### Task requirements
Restate word for word the lines of the records below, starting at the line that contains "Screen dimensions: 1069x722" and ending at the line that contains "Click the Share", with both of those lines included and nothing else.
[Data extracts]
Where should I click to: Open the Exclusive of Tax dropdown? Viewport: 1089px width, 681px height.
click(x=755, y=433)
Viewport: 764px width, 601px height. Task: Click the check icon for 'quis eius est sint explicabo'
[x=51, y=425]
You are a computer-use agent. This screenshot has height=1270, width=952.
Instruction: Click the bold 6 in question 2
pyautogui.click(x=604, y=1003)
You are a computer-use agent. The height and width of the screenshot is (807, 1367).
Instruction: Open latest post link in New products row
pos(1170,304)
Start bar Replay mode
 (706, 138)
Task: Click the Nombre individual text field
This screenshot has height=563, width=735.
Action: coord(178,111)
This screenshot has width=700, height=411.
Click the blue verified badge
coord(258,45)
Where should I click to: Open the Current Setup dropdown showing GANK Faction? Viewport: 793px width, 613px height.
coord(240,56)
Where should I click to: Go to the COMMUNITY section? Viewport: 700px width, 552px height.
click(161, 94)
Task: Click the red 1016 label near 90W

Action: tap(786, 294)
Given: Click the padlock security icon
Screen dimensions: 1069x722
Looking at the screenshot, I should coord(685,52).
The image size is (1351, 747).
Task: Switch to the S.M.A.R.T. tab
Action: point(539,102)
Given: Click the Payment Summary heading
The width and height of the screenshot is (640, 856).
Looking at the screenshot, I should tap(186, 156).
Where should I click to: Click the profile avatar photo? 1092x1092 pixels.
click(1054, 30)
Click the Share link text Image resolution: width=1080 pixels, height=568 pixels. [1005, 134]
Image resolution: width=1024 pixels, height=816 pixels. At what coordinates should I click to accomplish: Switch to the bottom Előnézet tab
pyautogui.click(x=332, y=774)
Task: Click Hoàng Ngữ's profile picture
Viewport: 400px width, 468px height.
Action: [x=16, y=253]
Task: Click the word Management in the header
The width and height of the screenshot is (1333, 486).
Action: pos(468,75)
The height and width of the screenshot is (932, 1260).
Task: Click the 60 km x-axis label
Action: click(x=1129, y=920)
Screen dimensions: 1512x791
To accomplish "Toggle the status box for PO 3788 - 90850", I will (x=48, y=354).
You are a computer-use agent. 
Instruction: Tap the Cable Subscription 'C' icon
[/Data extracts]
### Result
Screen dimensions: 1069x722
Looking at the screenshot, I should coord(685,52).
The image size is (1351, 747).
Task: Switch to the S.M.A.R.T. tab
Action: point(539,102)
Given: Click the Payment Summary heading
The width and height of the screenshot is (640, 856).
Looking at the screenshot, I should tap(186, 156).
Where should I click to: Click the profile avatar photo? 1092x1092 pixels.
click(1054, 30)
Click the Share link text Image resolution: width=1080 pixels, height=568 pixels. [1005, 134]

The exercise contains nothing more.